Source document -
========================================================================

Politicians, he noted, would always capitalise on assumed lacuna in the constitution to hide their insincerity on any issue, no matter how laudable, progressive, and straightforward the issue may be.

“On the FoI Act, they hide under the cover of federalism to argue that the law has to be domesticated by their respective state assemblies while the MDAs capitalise on the lack of readiness and selective application by the Federal Government to evade compliance. I think the way out is for stakeholders in the struggle for the enactment of the FoI Act to initiate litigation at the Supreme Court to set aside, or make a declaration on the needlessness of domestication of a lawfully enacted Act of the National Assembly,” he suggested.

He added that non-governmental organisations (NGOs) like the Socio-Economic Rights and Accountability Project (SERAP), MRA, the Nigeria Union of Journalists (NUJ); the Nigerian Guild of Editors (NGE), activists, and other stakeholders need to intensify public advocacy for the implementation of the FoI Act, and for the blacklisting of organisations, individuals, and governments that refuse to obey the law because of its importance for accountability, transparency, and national development.

According to the Executive Director of MRA, Edetaen Ojo, there are many issues responsible for the high level of non-compliance with the Freedom of Information Act by public institutions.

To Ojo, one of the challenges is the poor level of funding for the implementation of the Act and FoI-related activities by public institutions. This, he said, can be seen in the level of allocations contained in the fiscal spending.

He further explained that what this means is that in many cases, MDAs simply do not have the resources to carry out the duties and obligations imposed on them, by the Act, including responding to requests for information.

“This needs to be addressed. The Federal Government can begin to deal with this problem by directing all its MDAs to ensure that they make provisions in their yearly budget proposals to enable them to carry out different duties and obligations that they have under the Act,” he suggested.

Based on a systematic assessment of duties and obligations that MDAs have and how much is averagely required to fulfill them, Ojo added that the government can also prescribe a minimum amount that every public institution should allocate to the implementation of the Act to ensure that they are fully complying with the provisions of the law, stressing that such a minimum amount can be automatically included in their budgets in cases where MDAs have deliberately neglected to make provisions.

========================================================================

Provided information -

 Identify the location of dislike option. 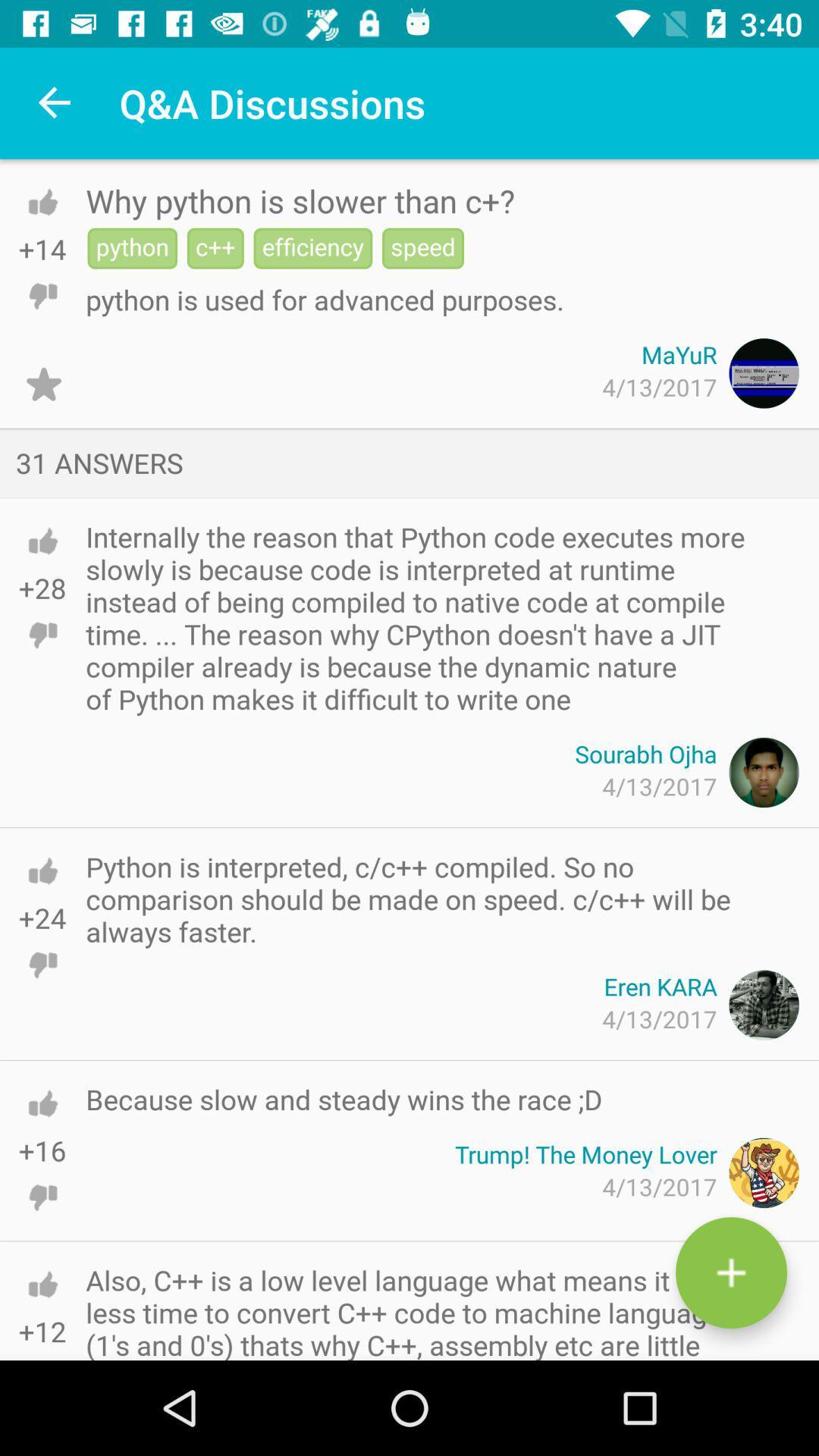
(42, 964).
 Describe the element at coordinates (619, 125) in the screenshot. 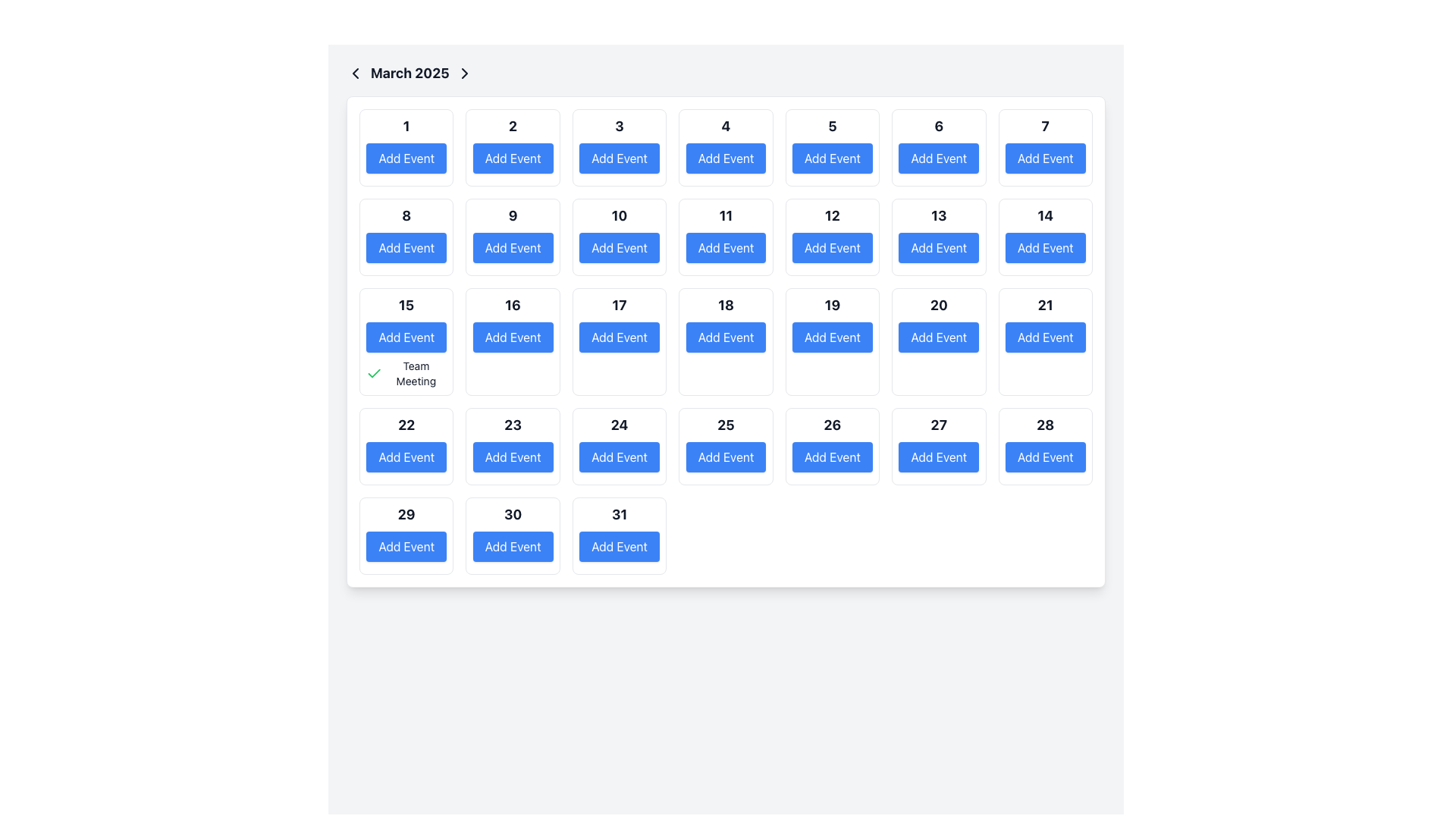

I see `the static text label representing the date '3' in the calendar interface, located under March 2025 in the first row, third column of the grid layout` at that location.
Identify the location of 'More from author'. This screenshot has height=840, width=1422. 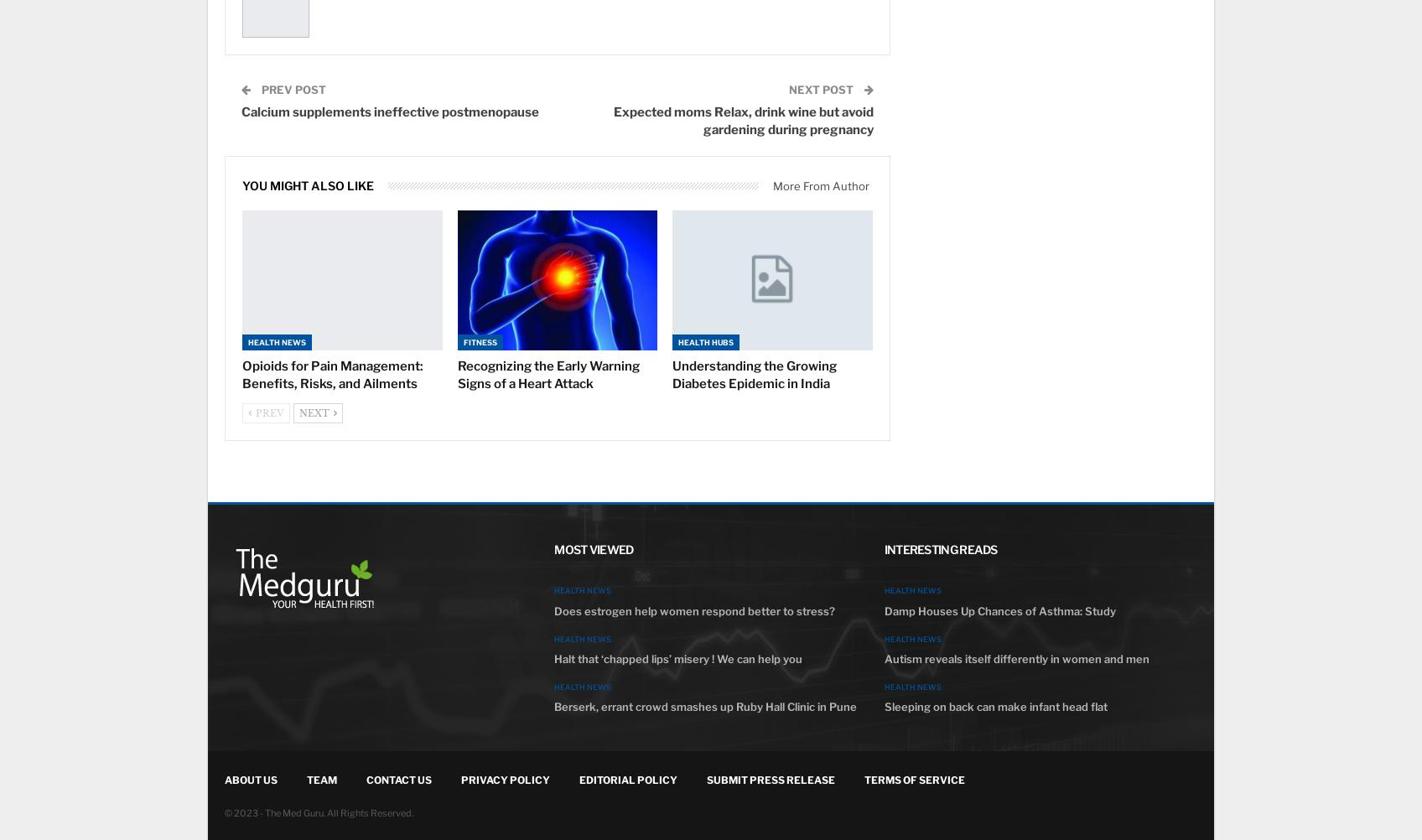
(771, 186).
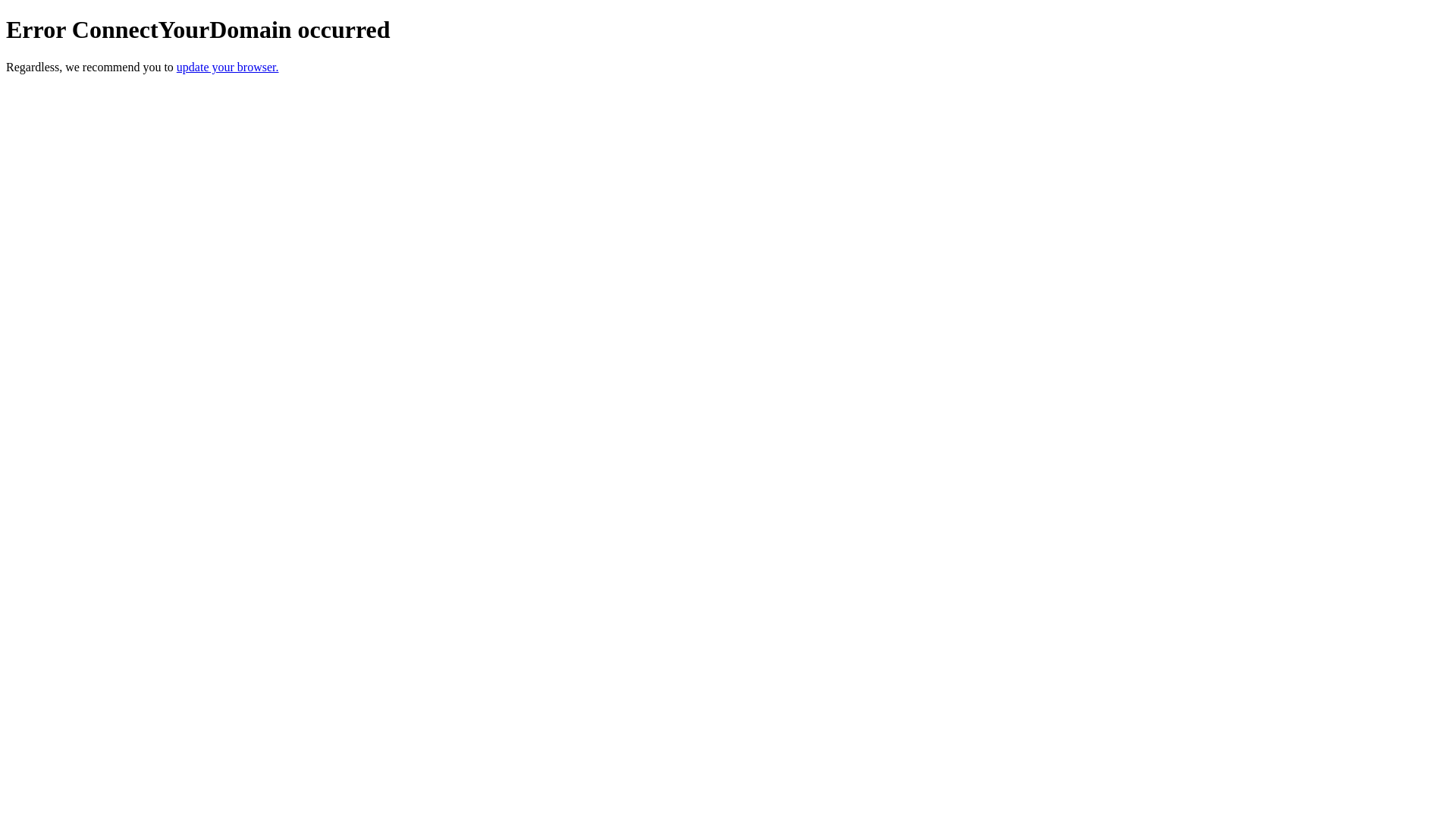 The image size is (1456, 819). I want to click on 'update your browser.', so click(227, 66).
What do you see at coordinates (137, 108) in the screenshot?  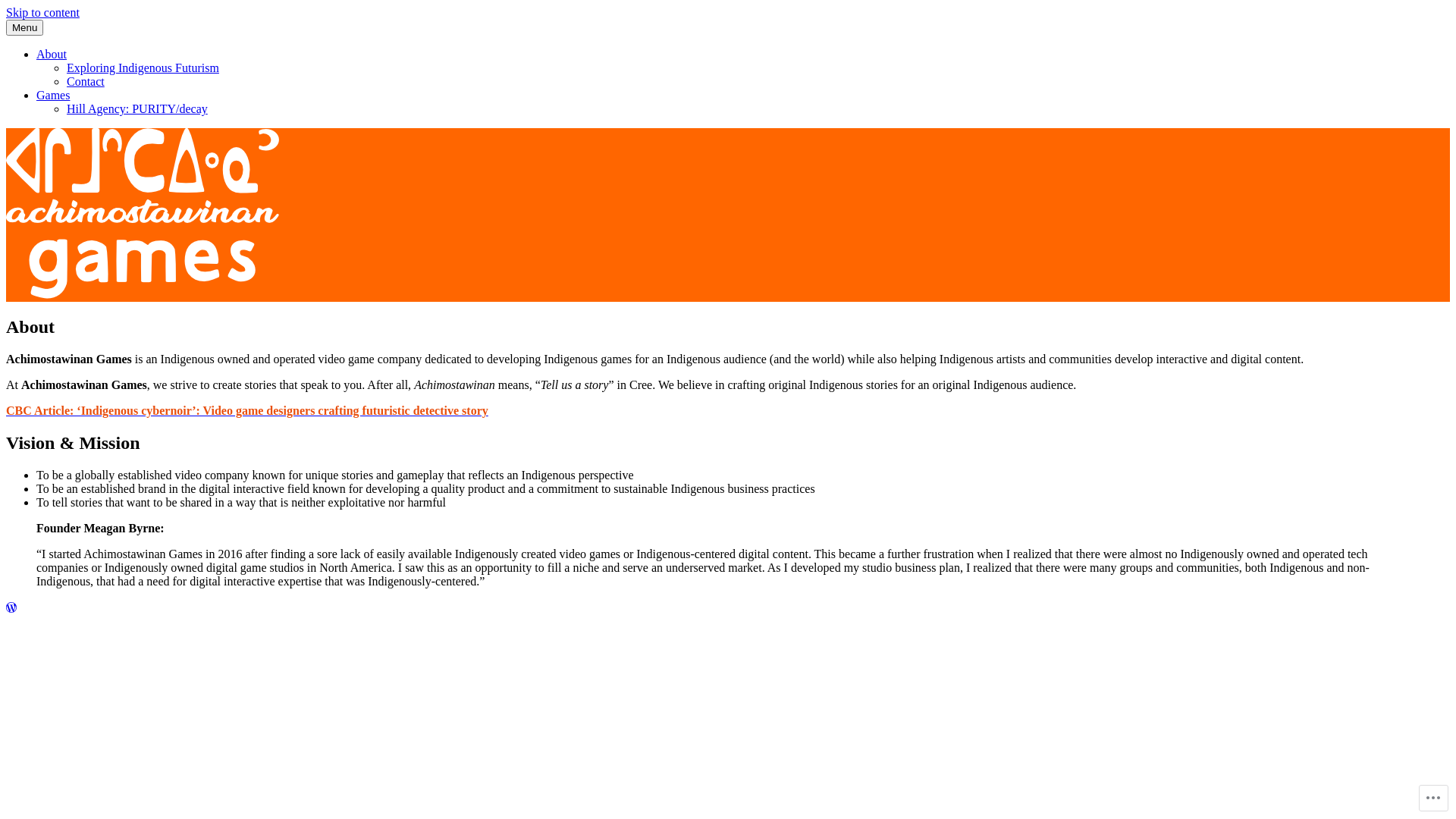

========================================================================

Written tasks -
a – In the passage on the Freedom of Information Act, retype the text from "According to the" to "requests for information.", keeping every word and punctuation mark unchanged.
b – In the passage on the Freedom of Information Act, what challenge does Edetaen Ojo name as one reason public institutions fail to comply with the Act?

Per-task answers -
a –
According to the Executive Director of MRA, Edetaen Ojo, there are many issues responsible for the high level of non-compliance with the Freedom of Information Act by public institutions.

To Ojo, one of the challenges is the poor level of funding for the implementation of the Act and FoI-related activities by public institutions. This, he said, can be seen in the level of allocations contained in the fiscal spending.

He further explained that what this means is that in many cases, MDAs simply do not have the resources to carry out the duties and obligations imposed on them, by the Act, including responding to requests for information.

b – The poor level of funding for the implementation of the Act and FoI-related activities by public institutions.